Edit: The container I’m using is a used Diesel Exhaust Fluid bucket from TSC (urea and water is all DEF is ironically) so it has a spout hole built in the lid and a handle built into the bottom of the bucket. I think once I rig something up it will actually work very well.

Background: I’m a microbiologist, veterinarian, and diagnostic pathologist by education and training; taught parasitology for 25 yrs.
I use urine…mostly by ‘direct application’, but have collected and stored it short-term.
It is not ‘sterile’ when it leaves your body…we all have ‘resident’ bacteria in our urethra, and some of these come along for the ride when we urinate. Recent examinations of the microbiome in organ systems show that there are bacterial populations normally present in places we previously thought were ‘sterile’, like the pregnant uterus…but they’re not.
Biggest issue with human urine, as someone already pointed out is the salt content - mostly sodium.

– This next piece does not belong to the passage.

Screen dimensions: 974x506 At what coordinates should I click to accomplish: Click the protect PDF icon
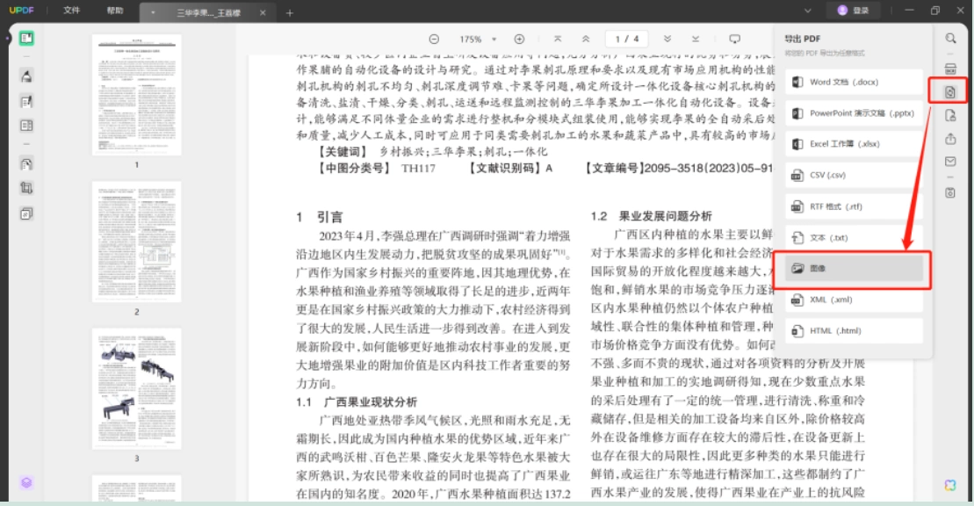[x=950, y=116]
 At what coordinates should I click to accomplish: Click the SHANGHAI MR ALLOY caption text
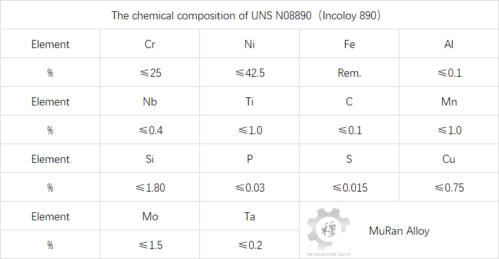pyautogui.click(x=329, y=254)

Edit: Space inserted here to signify my shift from discussing urine to feces, as it initially created some confusion:

Human fecal material… I’m not a fan of its use on/for food crops… sure, my own might be OK, but when you start collecting from the general public… too many potential pathogens for me to consider it safe, even if ‘composted’… viruses like rota, polio are of fecal origin, Salmonella and enteropathogenic E.coli should always be a consideration, and folks coming from less-developed countries with sketchy sewage/water treatment may be carrying intestinal parasites, like Taenia solium (the human/pork tapeworm, which can cause ocular & neurocysticercosis.
Just watch a few episodes of ‘Monsters Inside Me’ - lol.

If you want to advocate for widespread use of ‘Humanure’ in food crop production, be aware that you also need to be cognizant of the potential for increasing infant mortality rates.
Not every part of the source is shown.